How valuations of LIC compares with peers?
To begin with valuations of LIC, are much lower than most other private players at the current market price of Rs 905. In the insurance business valuations are done based on the embedded value rather than on the basis of price to earnings method. Some of the peers like HDFC Life, SBI Life and ICICI Prudential Life trade around 2 to 3 times their embedded value, after the recent fall in their share prices. The average market cap to enterprise value ratio of the three is 2.6 times. If we apply the average multiple, LIC is trading at a sharp discount. However, it is in line with the multiples commanded by global peers which are anywhere from 0.21 to 1.89. Hence, it is attractive to buy the stock, based on valuations, but then there are other things that we need to discuss apart from valuations. According to an HDFC Bank report the valuation of LIC is pegged at Rs 6.07 lakh crore, which is around 1.1 times its September 2021 Embedded Value (EV), i.e., the aggregate of its net asset value plus future discounted profits, of Rs 539,686 crore. This is at a significant discount compared to the Price/Embedded Value (P/EV) of its listed peers.
Other insurance players such as HDFC Life Insurance Company trades at 82 times its earnings, ICICI Prudential Life Insurance Company trades at 79 times, and SBI Life Insurance Company at 78 times.

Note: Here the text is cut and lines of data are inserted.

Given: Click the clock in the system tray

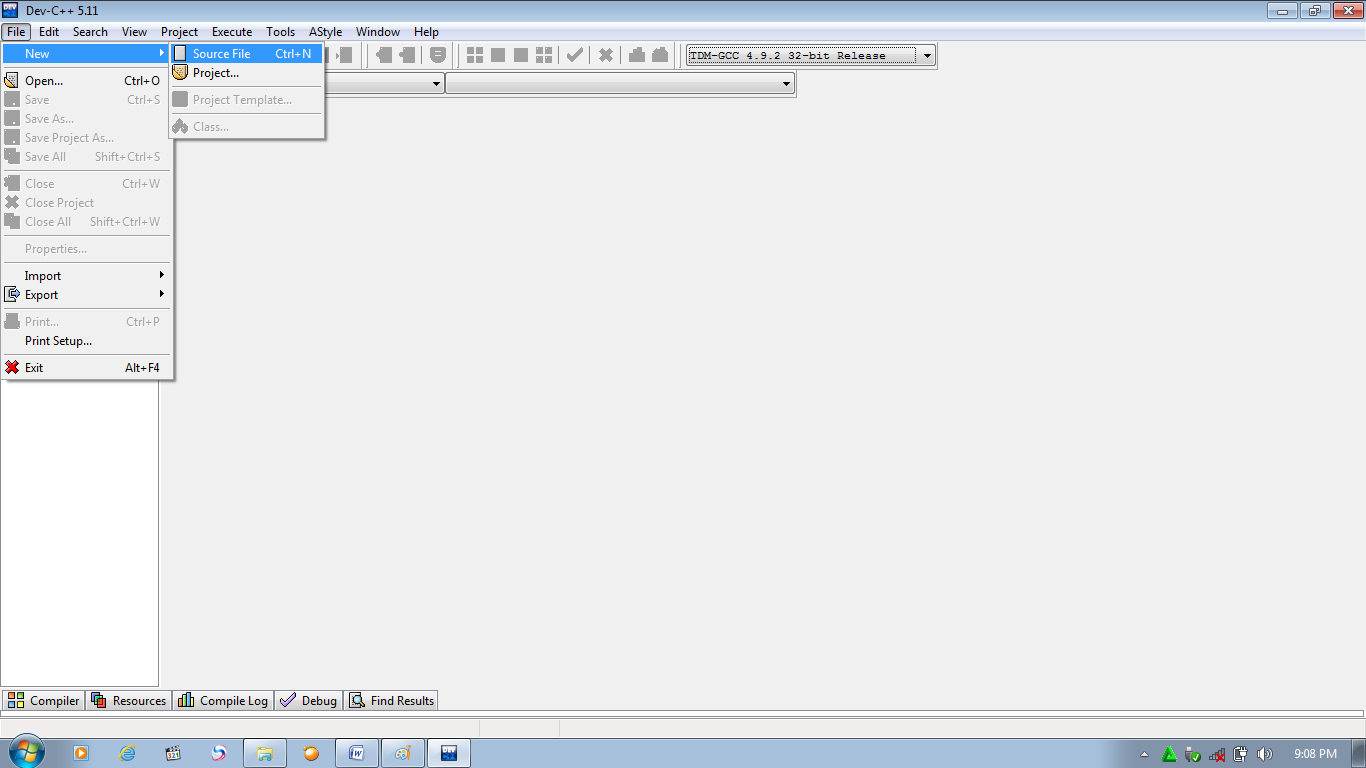Looking at the screenshot, I should pos(1317,752).
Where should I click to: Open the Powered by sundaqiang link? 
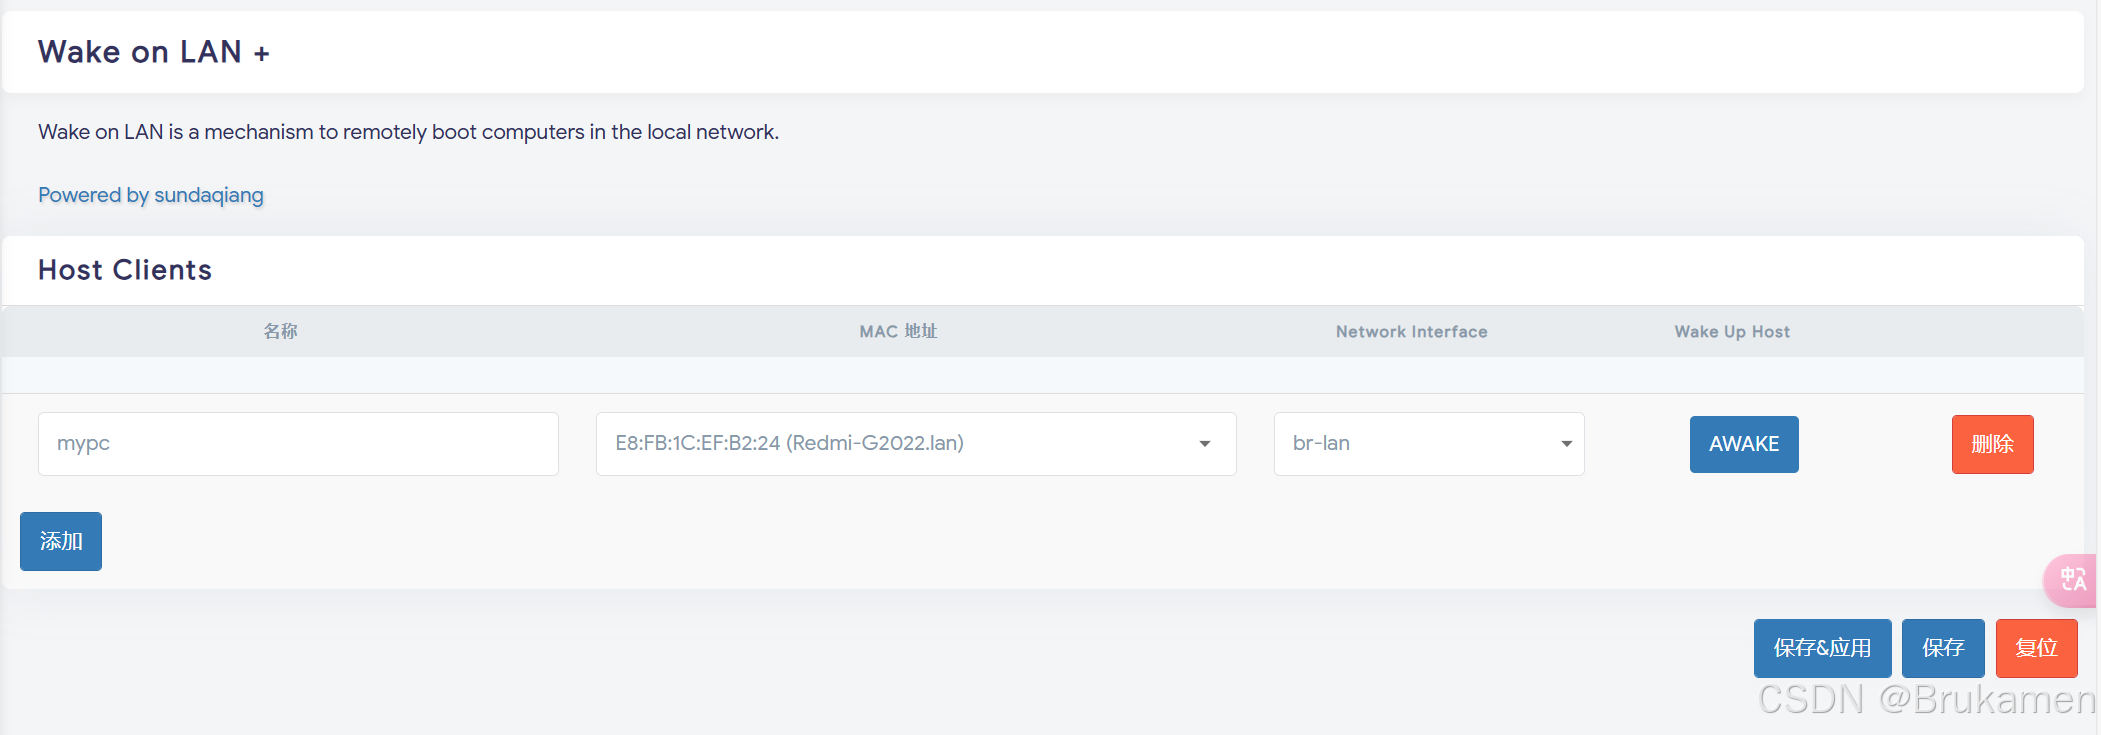(x=150, y=195)
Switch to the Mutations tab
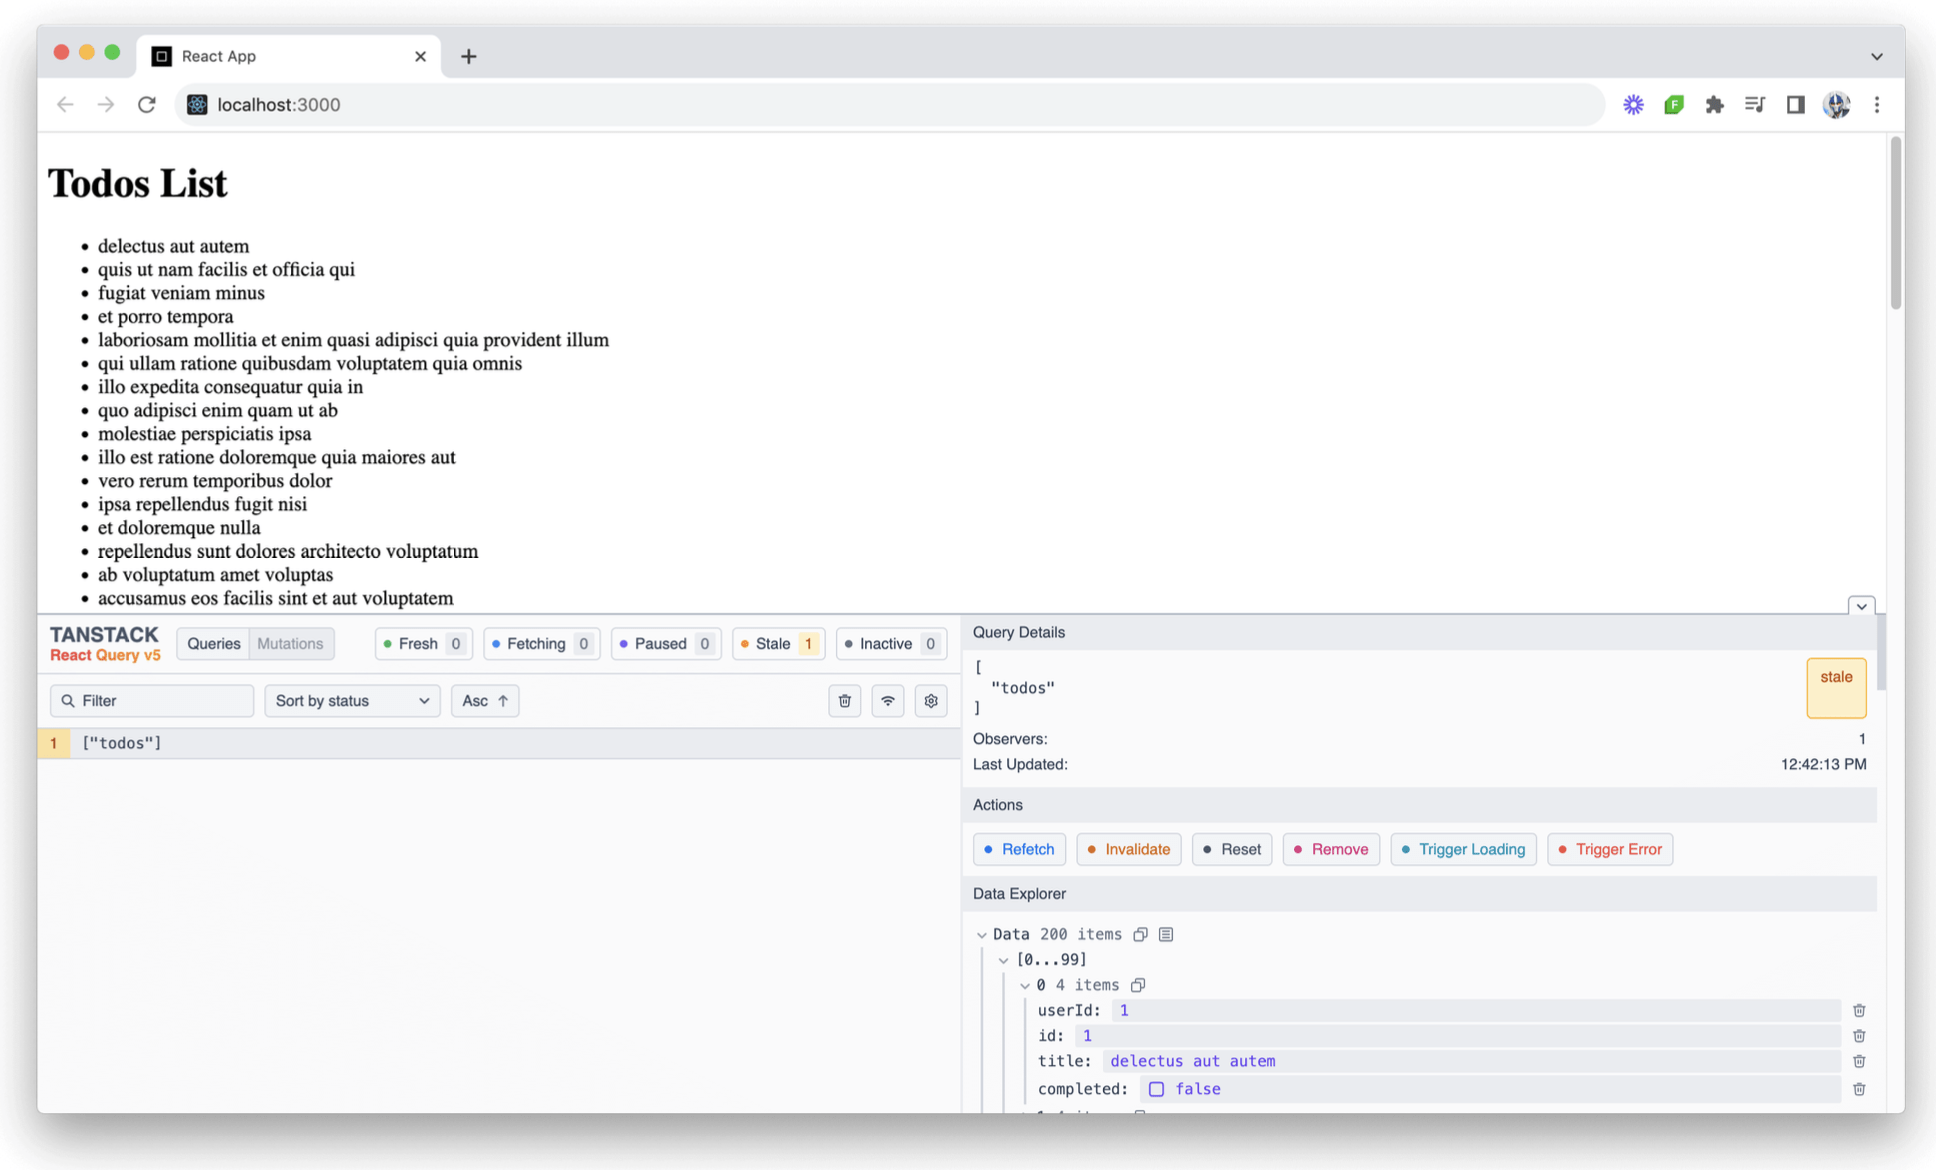The image size is (1936, 1170). pyautogui.click(x=290, y=644)
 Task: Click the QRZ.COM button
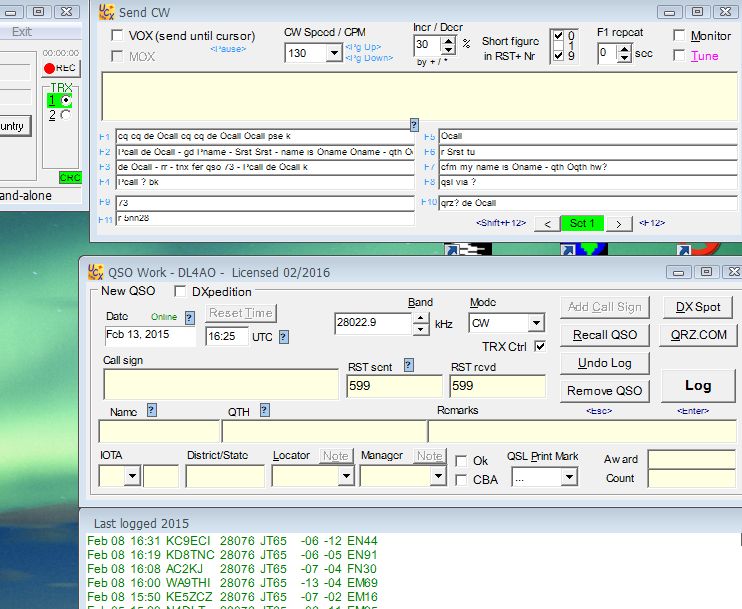click(x=699, y=335)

The real problem for LIC is growth prospects
Having said that the question that always arises is for the valuations to sustain, there must be growth. According to reports, LIC has been losing market share, which is a matter of concern. Reports state that the Value of New Business margin of 9.9% in FY21 for LIC, is much lesser than compared to private players, who have VNB margins of 22-27% due to higher share of participation and group products.The markets, these days are focusing more on a growth story and not on a value story. So, if they see growth stocks, they are even willing to pay a heavy premium, even if it is loss making. In short, if the markets do not see growth, we have a problem.
Our simple take on the stock is that at a listing price of Rs 905, the shares of LIC are cheap, however, if the insurance behemoth loses market share, that would become a problem.
Just hold the shares of LIC and avoid a buy or a sell on the stock
Also, in the past we have seen that government companies receive a poor discounting on the bourses and that could be for the LIC stock as well. For example, REC and PFC are trading at a p/e of just 2 to 3 times, despite a strong dividend yield of 8 to 9%. Companies like Coal India, Mazgaon Dock, Cochin Shipyard, NTPC are all near monopoly businesses, but, barely receive a strong discounting on the bourses, despite solid dividend track record. This is going to certainly be a problem for the company going forward.
We believe at the current market price of 905, the LIC Stock is more of a hold and not a buy or a sell. In the next few years, we do not expect stupendous returns from the LIC Stock, but, nominal returns. That again is a factor of market sentiments, which would be crucial. The government has done a good job in offering at cheap valuations, growth would remain crucial for the stock to succeed.